= 2020 Team Speedway Junior European Championship =

2020 motorcycle competition

The 2020 Team Speedway Junior European Championship was the 13th Team Speedway Junior European Championship season. It was organised by the Fédération Internationale de Motocyclisme and was the 9th as an under 21 years of age event.

The final took place on 29 August 2020 in Łódź, Poland. The defending champions Poland ran out comfortable winners, finishing 6 points clear of Denmark, who won the race off for the silver when Mads Hansen beat Oļegs Mihailovs.
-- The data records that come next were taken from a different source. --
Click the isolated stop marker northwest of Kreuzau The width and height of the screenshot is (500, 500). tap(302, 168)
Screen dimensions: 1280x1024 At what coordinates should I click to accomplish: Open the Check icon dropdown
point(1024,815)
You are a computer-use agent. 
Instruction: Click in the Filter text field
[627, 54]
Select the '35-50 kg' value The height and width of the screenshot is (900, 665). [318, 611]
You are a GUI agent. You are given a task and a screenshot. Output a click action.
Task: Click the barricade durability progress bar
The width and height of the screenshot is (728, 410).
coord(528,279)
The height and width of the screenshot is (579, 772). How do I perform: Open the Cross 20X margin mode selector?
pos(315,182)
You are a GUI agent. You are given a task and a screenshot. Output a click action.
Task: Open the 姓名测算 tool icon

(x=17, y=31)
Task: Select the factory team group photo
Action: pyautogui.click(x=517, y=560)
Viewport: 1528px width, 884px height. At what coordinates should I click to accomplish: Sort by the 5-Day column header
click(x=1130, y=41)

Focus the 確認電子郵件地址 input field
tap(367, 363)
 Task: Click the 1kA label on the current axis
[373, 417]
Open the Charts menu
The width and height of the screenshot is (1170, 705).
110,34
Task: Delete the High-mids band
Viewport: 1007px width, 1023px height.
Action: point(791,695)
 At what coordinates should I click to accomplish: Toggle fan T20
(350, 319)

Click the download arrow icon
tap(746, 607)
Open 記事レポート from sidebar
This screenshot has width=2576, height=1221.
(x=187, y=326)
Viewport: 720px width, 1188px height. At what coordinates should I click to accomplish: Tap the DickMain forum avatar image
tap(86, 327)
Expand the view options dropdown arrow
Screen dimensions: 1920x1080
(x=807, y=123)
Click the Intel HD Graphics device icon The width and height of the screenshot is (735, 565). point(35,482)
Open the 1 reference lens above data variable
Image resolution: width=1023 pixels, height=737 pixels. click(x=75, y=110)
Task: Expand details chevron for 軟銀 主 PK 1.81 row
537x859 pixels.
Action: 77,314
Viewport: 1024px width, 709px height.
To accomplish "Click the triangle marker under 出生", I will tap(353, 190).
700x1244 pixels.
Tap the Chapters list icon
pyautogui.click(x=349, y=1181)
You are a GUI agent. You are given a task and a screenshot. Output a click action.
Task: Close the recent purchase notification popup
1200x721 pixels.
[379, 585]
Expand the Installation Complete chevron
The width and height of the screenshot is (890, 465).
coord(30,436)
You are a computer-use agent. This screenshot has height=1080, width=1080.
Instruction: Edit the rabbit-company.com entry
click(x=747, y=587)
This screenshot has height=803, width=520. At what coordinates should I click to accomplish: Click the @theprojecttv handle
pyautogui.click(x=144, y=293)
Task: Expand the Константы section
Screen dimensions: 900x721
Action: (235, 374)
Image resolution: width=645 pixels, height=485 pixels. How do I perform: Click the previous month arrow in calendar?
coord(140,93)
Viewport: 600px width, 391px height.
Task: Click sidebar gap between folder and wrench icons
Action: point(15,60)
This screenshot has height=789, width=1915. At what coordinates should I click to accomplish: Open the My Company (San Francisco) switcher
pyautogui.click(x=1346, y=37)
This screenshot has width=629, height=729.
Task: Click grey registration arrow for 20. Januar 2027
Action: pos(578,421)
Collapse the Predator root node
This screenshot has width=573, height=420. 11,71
It was the first time that the final consisted of seven teams instead of four and included a European team.

== Results ==
===Final===
- POL Łódź
- 29 August 2020

| Pos. | National team | Pts. | Scorers |
|---|---|---|---|
| 1 | Poland | 27 | Jakub Miśkowiak 10, Dominik Kubera 9, Norbert Krakowiak 8, Mateusz Cierniak dnr |
| 2 | Denmark | 21 | Mads Hansen 11, Jonas Seifert-Salk 6, Marcus Birkemose 4, Matias Nielsen dnr |
| 3 | Latvia | 21 | Oļegs Mihailovs 9, Ričards Ansviesulis 6, Francis Gusts 6, Ernest Matjuszonoks 0 |
| 4 | Sweden | 20 | Alexander Woentin 9, Philip Hellström Bängs 6, Anton Karlsson 5, Jonatan Grahn dnr |
| 5 | Czech Republic | 17 | Jan Kvěch 8, Petr Chlupáč 6, Daniel Klíma 3, Jan Macek dnr |
| 6 | Slovakia | 11 | Jakub Valkovic 6, David Pacalaj 5, Jan Mihailik 0, Ratislav Cifersky 0 |
| 7 | Europe Young Europe | 8 | Drew Kemp 6, Dennis Fazekas 1, Mika Meijer 1 |

Race off for 2nd and 3rd place - Hansen beat Mihailovs.